TASK DIRECTIONS
Answer these questions using the comment thread below:
1. Which three moral ills does the thread say also afflict the rest of the population?
2. Which person is told "your proposed equivalence is not what is at issue"?
3. Which person is said to have misread a point?

DOCUMENT SECTION
# # # #
Over and over again we see the deniers of the slippery slope, but it does exist. It’s evident with divorce, contraception and abortion.
Not denying that many of the same moral ills – unfaithfulness, promiscuity and excessive materialism – afflict the rest of the population, but we need to start closing the door somewhere. There are ills from this lifestyle, they have been identified, and a quick “nonsense” from you is hardly persuasive or helpful.
December 21st, 2012 | 10:09 pm
Being homosexual is not per se “destructive” or “dysfunctional” any more than being heterosexual is.
December 22nd, 2012 | 5:13 pm
Scott Rose, your proposed equivalence is not what is at issue.
Behavior. Consequences of sexual behavior.
That is the issue that cannot produce the sort of equivalence that perhaps you would claim through an extension of the equivalence you mistakenly propsed.
Do you think that those who’d engage in opposite-sexed sexual behavior ought to act as if it was no different in consequence and in moral reality from same-sex sexual behavior? At what level of generality? Or does your thinking leave you with an indifferent or even a hopeless shrug?
December 22nd, 2012 | 6:00 pm
James Bradshaw, regarding your misreading (“homosexuality be adopted by by the general heterosexual population”), I think the actual point is clarified in my response to Scott Rose.
Think of it as reverse-assimmilation whereby the general population adopts the atitude that complementary sexual behavior (man and woman) was the consequential and moral equivalent of same-sex sexual behavior.
Maybe you would not beckon society to go that way, I dunno.
Maybe you would expect the general homosexual population to adopt the attitude that same-sex sexual behavior is — at least metaphorically — the consequential and moral equivalent of complementary sexual behavior. Would that entail a public sexual morality that justified taboos against behaviors that are not assimilative in this way or would such moralism be inapt and unpalatable for those who’d engage in same-sex sexual behavior?
December 23rd, 2012 | 1:05 pm
Chairm writes: “Maybe you would not beckon society to go that way, I dunno. ”
# # # #
INFORMATION SHOWN
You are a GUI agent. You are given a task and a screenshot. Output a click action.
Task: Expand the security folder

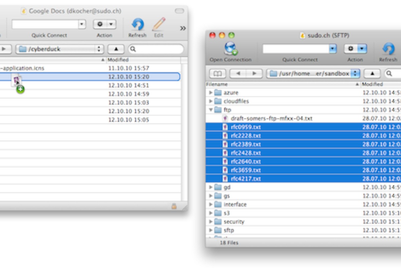(211, 222)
# # # #
SOLUTION TO THIS TASK
1. Unfaithfulness, promiscuity and excessive materialism.
2. Scott Rose.
3. James Bradshaw.